Un soir, il me manquait quelques pommes de terre pour compléter une recette et je n’avais pas envie de trainer les enfants à l’épicerie. J’ai donc fait une demande sur le groupe et reçu mes patates en moins d’une heure !

Elle se souvient aussi du cas de cette jeune femme qui avait lancé un appel à l’aide sur le groupe, car elle ne pouvait pas s’acheter à manger pour la semaine. “La réponse a été extraordinaire. Comme elle était étudiante en éducation spécialisée, elle a par la suite rendu au groupe en offrant ses services de gardiennage.

Marie accroche rapidement au concept, au point de se porter volontaire pour devenir administratrice locale, puis régionale pour la province du Québec au Canada.

Son rôle consiste principalement à gérer l’arrivée de nouveaux arrivants et au bon respect des règles et de l’esprit “Buy Nothing” : les membres doivent être majeurs, habiter dans le territoire délimité, ne faire partie que d’un seul groupe, et, bien sûr, ne rien proposer à vendre ou acheter.

Car la gratuité, de même que l’esprit de communauté et l’économie circulaire, sont au coeur de la philosophie Buy Nothing. Le projet encourage les membres à privilégier l’échange et la récupération plutôt que d’acheter du neuf, et permet aussi bien d’offrir des biens matériels que de son temps ou ses connaissances dans un domaine.

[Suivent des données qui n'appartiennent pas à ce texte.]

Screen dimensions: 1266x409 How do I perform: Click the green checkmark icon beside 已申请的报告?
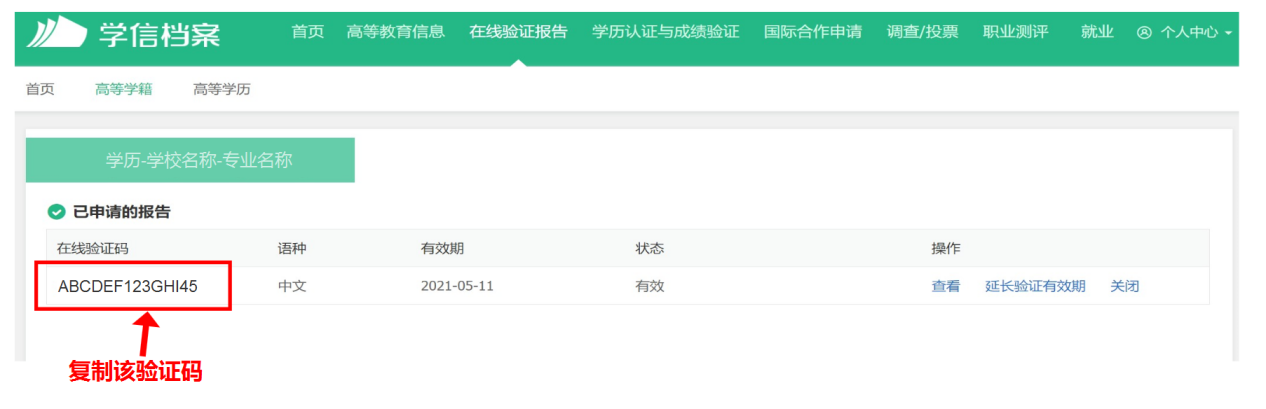point(56,212)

Plus de proximité, donc plus de confiance ?

Le don comme alternative au gaspillage et la surconsommation, l’idée n’a, à priori, rien de nouveau. Le réseau mondial Freecycle met déjà en relation les particuliers qui souhaitent donner ou recevoir gratuitement des objets, via des groupes répartis géographiquement sur un territoire. En France, 131 communautés regroupent ainsi plus de 38 000 membres. D’autres sites, comme toutdonner.com ou jedonne.fr, proposent aussi ce genre de service via de petites annonces en ligne.

Des groupes de don existent aussi sur Facebook. Mais, pour Marie, le mouvement créé par Rebecca Rockefeller et Liesl Clark se démarque de ses prédécesseurs à la fois dans son esprit et son fonctionnement.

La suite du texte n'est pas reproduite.